To address the limited number of known NSP13 inhibitors, the team utilized the services of EU-OPENSCREEN through ISIDORe to conduct large-scale screening campaigns. These screenings aimed to expand the portfolio of NSP13 inhibitors and better characterize the enzyme’s druggable binding sites.
The research involved using a FRET assay to detect NSP13 helicase activity. The assay measured the fluorescence signal changes when the helicase was active or inhibited. Positive and negative controls were employed, with suramin as the positive control and DMSO as the negative control. Computational approaches, including virtual screening and AI-based predictive models, were also used to support the identification of new inhibitors.

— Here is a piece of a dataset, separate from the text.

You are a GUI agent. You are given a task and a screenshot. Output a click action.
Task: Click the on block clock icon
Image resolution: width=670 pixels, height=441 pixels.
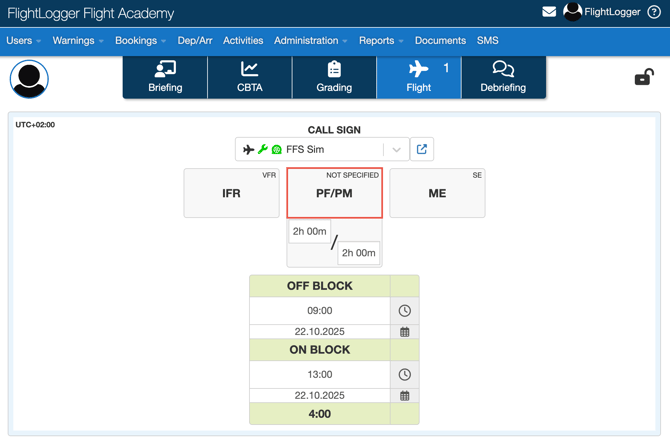pos(405,374)

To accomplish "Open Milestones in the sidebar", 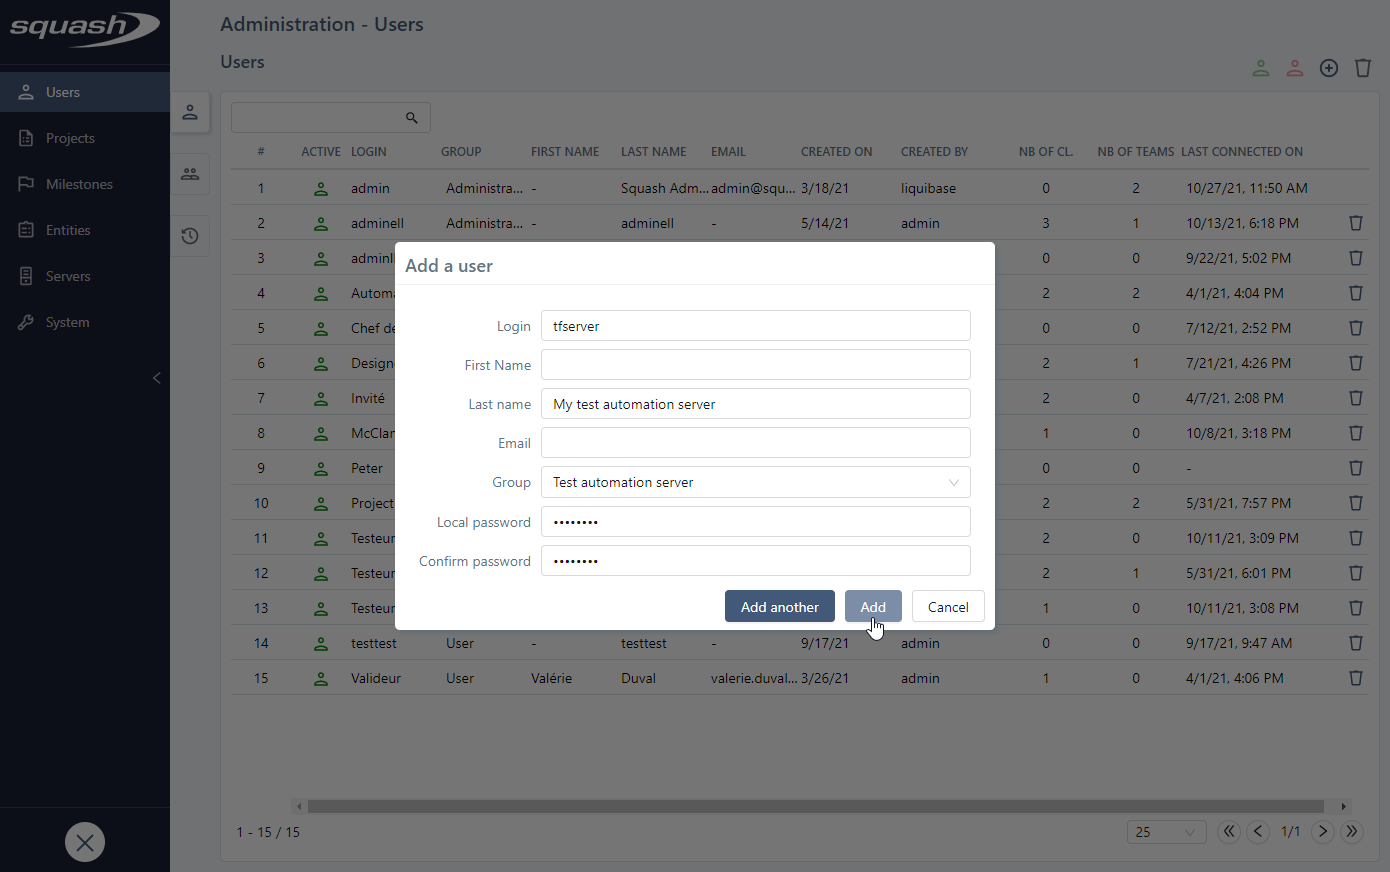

The initial screening identified multiple hits, which were then retested to generate a confirmed hit list. The confirmed hits underwent dose-response testing to calculate IC50 values, and their interactions with the protein were analyzed.
The study identified 2-5 compounds with promising inhibitory activities against NSP13 helicase. These findings contribute to the development of broad-spectrum antiviral drugs targeting SARS-CoV-2 and potentially other coronaviruses.